This work highlights the effectiveness and versatility of machine learning (ML) models for aerosol typing using high-resolution EARLINET data. Among the tested models, LightGBM demonstrated superior performance, achieving up to 90 % accuracy after hyperparameter optimization, outperforming existing approaches. In addition, it has been found that the linear particle depolarization ratio is as a key feature for classifying aerosol types, particularly dust, but also show that the model remains robust when such features are unavailable, achieving 83 % accuracy in external validation with fewer features or high uncertainties.

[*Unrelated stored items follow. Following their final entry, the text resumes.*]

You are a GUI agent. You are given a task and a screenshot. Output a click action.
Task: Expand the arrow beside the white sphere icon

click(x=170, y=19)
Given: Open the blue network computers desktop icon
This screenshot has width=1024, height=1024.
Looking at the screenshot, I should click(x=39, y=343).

The LightGBM model was successfully validated against two independent datasets representing a Saharan dust event and less-depolarizing aerosol with predominancy of medium and long-range transported smoke, demonstrating consistent performance across layers and aerosol types. This work introduces several innovations, including the development of a high-resolution reference dataset, the prediction of ”Unknown” classes and its implications with real measurements, and the potential for validating satellite aerosol products at high resolution. The use of vertically-resolved data plays a key role in accurately predicting aerosol types at high resolution, as supported by the feature importance analysis. Furthermore, the methodology can be extended to other lidar stations within EARLINET, enabling the inclusion of region-specific aerosol types and enhancing its applicability across diverse geographical areas.

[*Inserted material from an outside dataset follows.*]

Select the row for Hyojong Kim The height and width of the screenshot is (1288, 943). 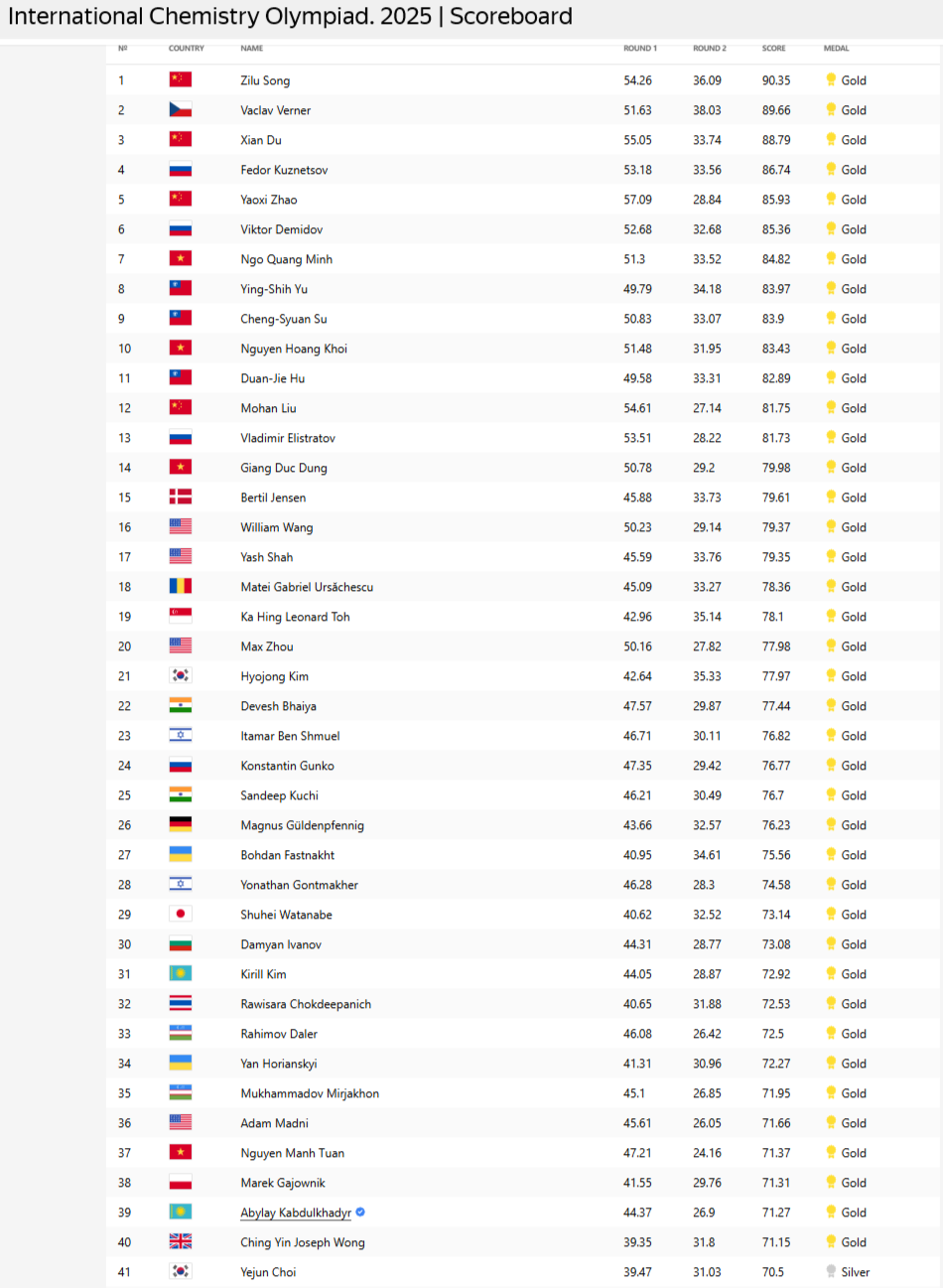523,675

Future research should focus on expanding the dataset to include more aerosol types and exploring unsupervised ML approaches. The implementation of real-time aerosol classification across lidar stations could significantly enhance the operational capabilities of lidar networks like EARLINET, contributing to a better understanding of atmospheric composition and its impact on the climate.

Data availability

The files of the lidar MULHACEN at UGR (Spain) station are available at EARLINET archive (https://www.earlinet.org/index.php?id=earlinet_homepage, last access: 20 January 2025). The reference dataset used in this study, including processed layers and manual classification is openly available at Zenodo (https://doi.org/10.5281/zenodo.16925786, del Águila et al., 2025).

Author contributions

AdA and LAA had the idea for the analysis. AdA analyzed the data, conducted the original research and wrote the manuscript draft. AdA and POA annotated the dataset. AdA and ST contributed to the design of the ML methodology. AdA, POA and ST contributed to the formal analysis. POA, ST, JBA, SFC and LAA reviewed and edited the manuscript.

Competing interests

The contact author has declared that none of the authors has any competing interests.

Disclaimer

Publisher’s note: Copernicus Publications remains neutral with regard to jurisdictional claims made in the text, published maps, institutional affiliations, or any other geographical representation in this paper. While Copernicus Publications makes every effort to include appropriate place names, the final responsibility lies with the authors. Also, please note that this paper has not received English language copy-editing. Views expressed in the text are those of the authors and do not necessarily reflect the views of the publisher.

Acknowledgements

This research is part of the Spanish national projects PID2023-151817OA-I00, PID2020-120015RB-I00 and PID2022-142708NA-I00, funded by MICIU/AEI/10.13039/501100011033 and by the “European Union NextGenerationEU/PRTR”. It has also been supported by ACTRIS-IMP (grant agreement no. 871115), ACTRIS-España (RED2022-134824-E), the Scientific Unit of Excellence: Earth System (UCE-PP2017-02), and the University of Granada Plan Propio through the Excellence Research Unit “Earth Science” and the Singular Laboratory AGORA (LS2022-1) programmes. Ana del Águila is part of Juan de la Cierva programme through grant JDC2022-048231-I funded by MICIU/AEI/10.13039/501100011033 and by European Union “NextGenerationEU”/PRTR. Pablo Ortiz-Amezcua is funded by the European project ATMO-ACCESS (Ref. 101008004). Sol Fernández-Carvelo acknowledges support from the Spanish Ministry of Research and Innovation (Agencia Estatal de Investigación), grant PRE2021-098351 (co-funded by the European Social Fund Plus). The authors gratefully acknowledge the support of the UGR lidar group for the operation of the system and the collection of the measurements used in this work.

Financial support

This research has been supported by the Agencia Estatal de Investigación (AEI)/Ministerio de Ciencia, Innovación y Universidades (MICIU) (grant nos. JDC2022-048231-I and PID2023-151817OA-I00), funded by MICIU/AEI/10.13039/501100011033 and by the European Union NextGenerationEU/PRTR.

Review statement

This paper was edited by Eduardo Landulfo and reviewed by three anonymous referees.

References

Alabadla, M., Sidi, F., Ishak, I., Ibrahim, H., Affendey, L. S., Che Ani, Z., Jabar, M. A., Bukar, U. A., Devaraj, N. K., Muda, A. S., Tharek, A., Omar, N., and Jaya, M. I. M.: Systematic Review of Using Machine Learning in Imputing Missing Values, IEEE Access, 10, 44483–44502, https://doi.org/10.1109/access.2022.3160841, 2022.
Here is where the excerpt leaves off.